しかし、実際には「仕事」の電話ではあったらしく、このテーマを最後に、今回の生配信は打ち止めとなるようで、最後のテーマは、こんなエピソードもあったということで「電話」と決まりました。
(自作句③)ずっと俺の少し先行く満月よ
そして、先ほどの「アイススプン」の時のツイートを再掲しますが、
『トンネルに月と通話の途切れをり』(ツイートでは「けり」に推敲)が、村上さんに痛く刺さったらしく、
村上健志
「喜奈子さんが、ちょっと超えてんだよな、俺のちょっと先を走ってる。」
と、最大級の褒め言葉が寄せられていました。そんな会話から一句。
《 自作句③ 》
『ずっと俺の少し先行く満月よ』 Rx
前回の「国道」でもそうでしたが、道と月ってのは相性が良いと思ってて、この句も「満月」を何かの比喩として捉えて、メッセージ性を込めた作品と捉えてもらっても面白いかなと思いました。今日いち手応えのある句です。
(自作句④)指パッチン急にごめんね夏の月
そんな村上さん、『指パッチン』を急にやるのが癖なんだそうで、昔から、良く芸人仲間に『急にそれやめろ』って不評なんだそう。
でも、チャット欄にもあった通り、ここは「村上さんのチャンネル」なんだから、そこまで謝るほどのことではないと思いますよ?ww
確かに、癖として止めた方が良いのは間違いないかも知れませんがww
という話題を聞いてのわたしの自作句4句目がこちら。
《 自作句④ 》
『指パッチン急にごめんね夏の月』 Rx
こうやって日常から句を作るのも、月百句に向けては大事かも知れません。
(非掲載ボツ句)
そんな雑談をしていると「電話ボックス」は夜でもずっと明るいという俳句のタネを見つけます。確かに! 言われてみれば「当たり前」なのですが、電話ボックスって、大半が無人なのにずっと電気が点いています、面白い。
【 ボツ句 】
『無月なり電話ボックスの灯かな』
『無月なり遠き電話ボックスの灯(ひ)』
2パターン表示していましたが、どちらもしっくり来なかった様で、出来上がったものの「ボツ(非掲載)」という判断となりました。

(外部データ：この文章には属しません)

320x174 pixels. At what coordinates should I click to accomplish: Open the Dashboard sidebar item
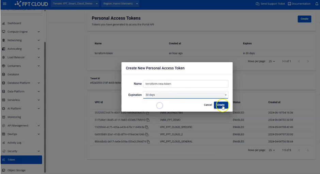click(x=14, y=23)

1句目は「なり」と「かな」という切れ字が2つ入っていて、どこを詠嘆したいのかが分かりにくくなっている他、中八なのも辿々しい。
2句目は、逆に「遠き電話」が3・3のリズムになってしまっていて、中七からリズムが崩れてしまっています。こういった所にすぐ体感で気がついて撤退できる判断力は流石だと思います。
ただ、とりあえずボツにするのも勿体ないので、何か添削案を考えました。
【 Rx添削私案 】
『無月なり電話ボックスの灯かな』
『無月なり遠き電話ボックスの灯(ひ)』
↓
『無月とおき電話ボックスの灯りかな』
「なり」という断定が文字数調整に感じたので、両方の句をくっつけてみました。上五の「なり」の代わりに『遠き』を置くことで前後に影響を及ぼす効果を期待したものです。もし百句にどうしても足りなくなったら、ここの添削案でも載せて頂ければと思います。(無いだろうけどww)
3句目完成(残り92/100句)
電話ボックスの灯りの句をボツにして、続いて「着信履歴(着歴)」の件数に意識を向ける村上さん。最近は数百件単位で着歴が残るんだとか。
【 3句目 】
『一昨年の着信履歴夜半の月』 村上健志
用途によりけりですが、今は昔に比べて「携帯電話」を「電話」として使う機会はめっきり減って、数百件も着信履歴がなくても良いかも知れません。だからこそ、そこにドラマを感じる3句目が出来上がりました。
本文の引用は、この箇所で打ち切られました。